例えるなら、松竹新喜劇は古典落語、吉本新喜劇は漫才ということが言えよう。ストーリーをじっくりと聞かせて笑いを取る古典落語はテレビでその面白さを伝えるのは難しいが、忙しく動き回る漫才はテレビ向きと言える。

筆者が小学生の頃は、まさしく吉本新喜劇の全盛時代だった。毎週土曜日の午後1時からは朝日放送で、午後3時からは毎日放送で吉本新喜劇の中継があった。

当時小学生だった筆者は、午前中の授業を終えると飛んで家に帰って、サッポロ一番塩ラーメンをすすりながら吉本新喜劇に見入っていたものだ。当時の関西の子供たちにとって、土曜日の午後こそゴールデンタイムだったのだ。

それに対し、松竹新喜劇は月に一回ぐらいテレビ中継があったものの、小学生の筆者には難解で、面白さがよくわからなかった。だが、高校生ぐらいになって改めて松竹新喜劇を見ると、本当に面白いのである。

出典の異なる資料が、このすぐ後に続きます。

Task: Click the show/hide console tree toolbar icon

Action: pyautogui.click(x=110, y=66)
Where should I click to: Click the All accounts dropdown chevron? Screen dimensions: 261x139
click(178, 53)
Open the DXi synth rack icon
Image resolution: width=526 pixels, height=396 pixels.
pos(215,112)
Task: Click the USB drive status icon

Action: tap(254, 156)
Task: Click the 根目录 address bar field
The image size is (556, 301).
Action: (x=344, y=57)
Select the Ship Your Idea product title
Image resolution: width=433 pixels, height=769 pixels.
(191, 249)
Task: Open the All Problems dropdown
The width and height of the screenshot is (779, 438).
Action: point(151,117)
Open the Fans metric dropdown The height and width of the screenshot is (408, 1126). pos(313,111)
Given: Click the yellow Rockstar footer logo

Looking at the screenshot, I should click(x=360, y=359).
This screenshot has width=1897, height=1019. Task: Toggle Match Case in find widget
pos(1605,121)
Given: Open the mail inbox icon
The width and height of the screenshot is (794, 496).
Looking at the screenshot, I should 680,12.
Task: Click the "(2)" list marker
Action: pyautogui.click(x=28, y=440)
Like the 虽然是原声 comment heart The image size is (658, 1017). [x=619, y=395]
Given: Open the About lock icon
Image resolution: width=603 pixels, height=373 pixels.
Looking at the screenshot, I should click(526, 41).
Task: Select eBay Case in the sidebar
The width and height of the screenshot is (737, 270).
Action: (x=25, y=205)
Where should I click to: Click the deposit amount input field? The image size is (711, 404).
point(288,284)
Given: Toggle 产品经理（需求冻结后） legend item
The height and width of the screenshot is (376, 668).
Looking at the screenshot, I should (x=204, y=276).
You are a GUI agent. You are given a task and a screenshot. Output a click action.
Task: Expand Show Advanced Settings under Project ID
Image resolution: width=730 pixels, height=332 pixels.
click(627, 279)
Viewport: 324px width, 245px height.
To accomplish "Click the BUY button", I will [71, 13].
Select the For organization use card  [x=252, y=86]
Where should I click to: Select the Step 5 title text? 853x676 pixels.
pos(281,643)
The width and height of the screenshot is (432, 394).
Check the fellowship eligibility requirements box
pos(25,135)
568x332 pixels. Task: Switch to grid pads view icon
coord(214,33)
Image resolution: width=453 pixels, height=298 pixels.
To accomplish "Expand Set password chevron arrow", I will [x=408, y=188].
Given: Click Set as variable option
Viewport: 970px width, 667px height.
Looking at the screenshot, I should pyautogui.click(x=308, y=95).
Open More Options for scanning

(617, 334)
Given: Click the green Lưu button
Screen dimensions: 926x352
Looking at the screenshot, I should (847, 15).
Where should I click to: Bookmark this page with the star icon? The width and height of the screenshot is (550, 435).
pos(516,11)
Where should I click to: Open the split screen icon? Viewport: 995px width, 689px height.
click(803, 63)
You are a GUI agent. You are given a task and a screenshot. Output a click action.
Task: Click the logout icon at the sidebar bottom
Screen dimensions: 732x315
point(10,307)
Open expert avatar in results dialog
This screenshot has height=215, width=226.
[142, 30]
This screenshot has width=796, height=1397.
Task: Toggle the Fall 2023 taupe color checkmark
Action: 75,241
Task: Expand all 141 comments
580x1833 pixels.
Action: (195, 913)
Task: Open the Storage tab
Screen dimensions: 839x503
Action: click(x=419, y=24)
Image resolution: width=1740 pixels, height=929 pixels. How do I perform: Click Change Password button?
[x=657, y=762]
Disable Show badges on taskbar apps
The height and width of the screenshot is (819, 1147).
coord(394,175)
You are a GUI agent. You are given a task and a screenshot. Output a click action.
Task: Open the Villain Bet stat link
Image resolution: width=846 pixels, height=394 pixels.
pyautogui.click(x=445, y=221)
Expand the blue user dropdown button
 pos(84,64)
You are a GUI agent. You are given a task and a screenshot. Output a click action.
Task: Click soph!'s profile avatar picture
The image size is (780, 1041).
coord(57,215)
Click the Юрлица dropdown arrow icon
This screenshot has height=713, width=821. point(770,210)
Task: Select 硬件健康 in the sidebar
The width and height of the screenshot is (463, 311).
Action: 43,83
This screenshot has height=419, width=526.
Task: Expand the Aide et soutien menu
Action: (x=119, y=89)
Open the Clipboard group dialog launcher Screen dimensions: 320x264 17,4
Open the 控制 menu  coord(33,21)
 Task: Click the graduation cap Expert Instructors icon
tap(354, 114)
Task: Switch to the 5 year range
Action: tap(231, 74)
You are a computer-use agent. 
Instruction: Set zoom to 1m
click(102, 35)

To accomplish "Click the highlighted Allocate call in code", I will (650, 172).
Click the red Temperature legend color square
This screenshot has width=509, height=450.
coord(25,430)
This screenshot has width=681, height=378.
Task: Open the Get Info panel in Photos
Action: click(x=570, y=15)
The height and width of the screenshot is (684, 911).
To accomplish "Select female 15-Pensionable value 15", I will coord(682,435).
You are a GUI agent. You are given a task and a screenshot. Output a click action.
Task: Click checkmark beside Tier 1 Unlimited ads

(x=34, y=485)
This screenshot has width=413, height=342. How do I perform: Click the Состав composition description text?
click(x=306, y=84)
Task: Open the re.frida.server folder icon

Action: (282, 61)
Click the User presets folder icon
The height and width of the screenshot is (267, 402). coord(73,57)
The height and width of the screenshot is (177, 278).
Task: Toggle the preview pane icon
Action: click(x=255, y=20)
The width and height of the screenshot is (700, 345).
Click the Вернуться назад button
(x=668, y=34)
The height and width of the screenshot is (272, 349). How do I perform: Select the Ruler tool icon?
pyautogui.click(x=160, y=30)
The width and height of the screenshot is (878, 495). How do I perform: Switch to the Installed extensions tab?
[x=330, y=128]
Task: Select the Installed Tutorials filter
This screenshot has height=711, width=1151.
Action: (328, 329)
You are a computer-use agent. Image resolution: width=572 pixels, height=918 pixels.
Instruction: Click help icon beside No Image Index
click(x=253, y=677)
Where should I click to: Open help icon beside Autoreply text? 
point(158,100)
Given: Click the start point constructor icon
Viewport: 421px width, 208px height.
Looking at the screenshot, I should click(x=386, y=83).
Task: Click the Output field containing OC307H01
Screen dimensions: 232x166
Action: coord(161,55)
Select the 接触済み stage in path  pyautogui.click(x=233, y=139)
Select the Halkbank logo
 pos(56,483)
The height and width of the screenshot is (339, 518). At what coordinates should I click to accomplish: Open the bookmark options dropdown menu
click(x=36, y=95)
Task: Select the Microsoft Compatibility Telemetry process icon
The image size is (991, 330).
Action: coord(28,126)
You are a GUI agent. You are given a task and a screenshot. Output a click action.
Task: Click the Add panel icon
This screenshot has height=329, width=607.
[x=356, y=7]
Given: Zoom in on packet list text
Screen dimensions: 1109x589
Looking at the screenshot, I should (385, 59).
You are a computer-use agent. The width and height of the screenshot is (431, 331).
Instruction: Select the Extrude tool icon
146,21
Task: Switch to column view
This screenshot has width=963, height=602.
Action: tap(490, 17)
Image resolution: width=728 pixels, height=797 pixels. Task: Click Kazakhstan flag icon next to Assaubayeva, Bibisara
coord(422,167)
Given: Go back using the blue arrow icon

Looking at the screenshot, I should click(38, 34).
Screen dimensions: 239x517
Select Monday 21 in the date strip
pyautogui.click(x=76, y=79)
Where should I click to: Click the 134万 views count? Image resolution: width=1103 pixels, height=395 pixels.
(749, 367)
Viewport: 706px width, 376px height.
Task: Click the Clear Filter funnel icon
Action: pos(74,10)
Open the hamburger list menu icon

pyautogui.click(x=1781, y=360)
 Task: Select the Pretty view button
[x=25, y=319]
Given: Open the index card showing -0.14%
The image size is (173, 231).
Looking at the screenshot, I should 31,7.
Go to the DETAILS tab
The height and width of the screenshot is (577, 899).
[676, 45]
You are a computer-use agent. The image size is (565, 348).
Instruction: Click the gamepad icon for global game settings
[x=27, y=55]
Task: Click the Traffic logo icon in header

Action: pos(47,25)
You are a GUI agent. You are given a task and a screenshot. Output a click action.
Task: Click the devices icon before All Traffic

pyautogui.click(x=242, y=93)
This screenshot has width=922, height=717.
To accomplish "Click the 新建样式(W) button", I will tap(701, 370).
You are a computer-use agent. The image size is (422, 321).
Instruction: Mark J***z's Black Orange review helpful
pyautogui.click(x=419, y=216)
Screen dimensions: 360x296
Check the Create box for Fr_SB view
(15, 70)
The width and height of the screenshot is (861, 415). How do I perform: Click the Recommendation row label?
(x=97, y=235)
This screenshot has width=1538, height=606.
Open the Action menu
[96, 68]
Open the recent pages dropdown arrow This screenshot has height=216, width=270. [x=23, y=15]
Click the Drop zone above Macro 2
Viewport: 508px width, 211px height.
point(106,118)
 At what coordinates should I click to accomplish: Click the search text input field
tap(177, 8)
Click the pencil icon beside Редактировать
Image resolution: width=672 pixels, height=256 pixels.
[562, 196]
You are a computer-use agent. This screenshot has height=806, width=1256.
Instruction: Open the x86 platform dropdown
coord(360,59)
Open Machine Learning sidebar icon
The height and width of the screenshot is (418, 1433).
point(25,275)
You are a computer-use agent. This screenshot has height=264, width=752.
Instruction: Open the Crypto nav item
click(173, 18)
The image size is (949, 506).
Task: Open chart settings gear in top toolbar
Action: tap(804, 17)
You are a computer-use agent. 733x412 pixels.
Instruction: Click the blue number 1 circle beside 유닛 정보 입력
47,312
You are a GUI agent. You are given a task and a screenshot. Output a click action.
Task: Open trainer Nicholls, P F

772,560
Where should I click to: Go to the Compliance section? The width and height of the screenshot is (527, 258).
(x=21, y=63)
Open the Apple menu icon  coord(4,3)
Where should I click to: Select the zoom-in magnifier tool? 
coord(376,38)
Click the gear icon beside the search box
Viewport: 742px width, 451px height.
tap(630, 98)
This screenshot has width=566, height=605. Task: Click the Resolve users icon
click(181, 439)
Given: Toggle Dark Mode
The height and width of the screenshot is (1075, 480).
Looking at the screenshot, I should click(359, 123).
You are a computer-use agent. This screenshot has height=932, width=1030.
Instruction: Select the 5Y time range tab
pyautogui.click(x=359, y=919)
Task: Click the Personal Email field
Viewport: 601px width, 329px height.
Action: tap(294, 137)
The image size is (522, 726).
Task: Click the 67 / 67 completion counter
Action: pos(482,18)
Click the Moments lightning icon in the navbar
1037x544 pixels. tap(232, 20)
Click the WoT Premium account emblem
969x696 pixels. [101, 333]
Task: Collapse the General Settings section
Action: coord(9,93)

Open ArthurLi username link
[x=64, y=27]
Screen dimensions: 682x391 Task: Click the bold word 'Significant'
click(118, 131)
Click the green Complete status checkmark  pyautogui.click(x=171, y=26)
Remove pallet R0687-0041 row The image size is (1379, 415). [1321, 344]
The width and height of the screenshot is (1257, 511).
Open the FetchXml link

子供の頃にはわからなかった笑いのツボが、そこにはあった。

二つの新喜劇の、これからの関係

1990年(平成2年)に藤山寛美が死去し、松竹新喜劇は窮地に立った。事実、それ以降のテレビ中継はほとんどない。今や「新喜劇」と言えば松竹ではなく吉本の代名詞となってしまった。それでも、現在は渋谷天外(三代目)を代表兼座長とし、藤山寛美の娘である藤山直美を迎えて松竹新喜劇の公演は行われている。

そして2010年(平成22年)には、渋谷天外が吉本新喜劇にゲスト出演した。吉本新喜劇と松竹新喜劇の初コラボである。上方演芸界のライバル同士が融合したのだ。さらに2013年の秋に吉本で公演する舞台「コメディ水戸黄門」には、松竹新喜劇から江口直彌が出演する。これからの吉本と松竹は、競争しながらも共存していくという路線を歩むのだろうか。